All through my first pregnancy and for months afterwards I found the emails I received from the NHS informative and reassuring. They would always stay unread in my inbox until I had time to read them properly – I actually felt I was doing my bump / baby a disservice if I didn’t read them throughly.

But one thing has always stood out to me about them, and that’s the user journey once I click on a link from the email.

Every time I visit the NHS website from a link in one of those pregnancy/early years emails I see a prompt to sign up for the same newsletter.

NHS Case study: keeping user experience as smooth as possible

And everytime I think “I’m already on that newsletter – they should know I am – they don’t need to show me that pop up”.

(In putting this blog post together I’ve just noticed the link to stop seeing the pop up, along with an explanation about cookies – which is great. But as a user I’ve always just quickly clicked the [x] to close it each time.)

Pop ups are annoying. They get in the way of what you’re trying to do and Google recommends against them for SEO.
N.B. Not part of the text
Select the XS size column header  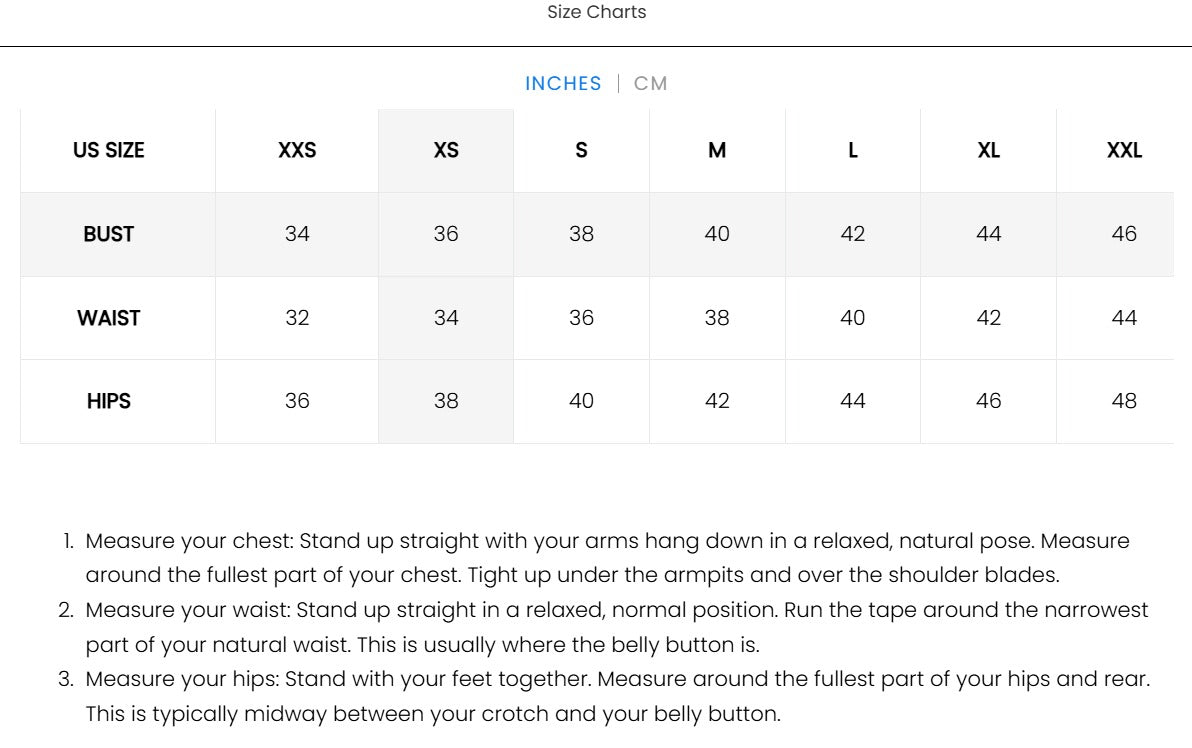[x=446, y=151]
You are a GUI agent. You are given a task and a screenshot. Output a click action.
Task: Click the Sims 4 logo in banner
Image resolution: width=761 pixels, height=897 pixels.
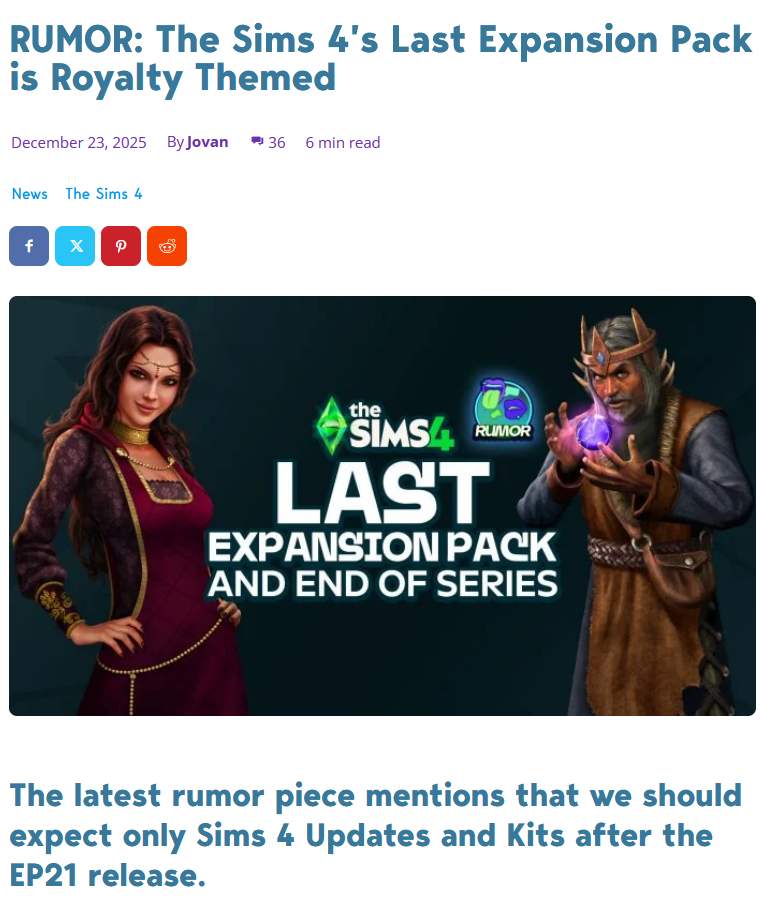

My NHS experience could be greatly improved if the links in the email just carried a little referrer tag so that the website knew not to show me the pop up because I’d come from the mailing list they were trying to sell me.

I’ve got a reasonable amount of patience, and these emails are important to me. But there will be plenty of situations online where this exact same thing is happening for people who hate pop ups and who aren’t that invested in what they’re reading. If that could be your audience, make sure you improve your user journey and don’t annoy them with unnecessary ads for things they already have.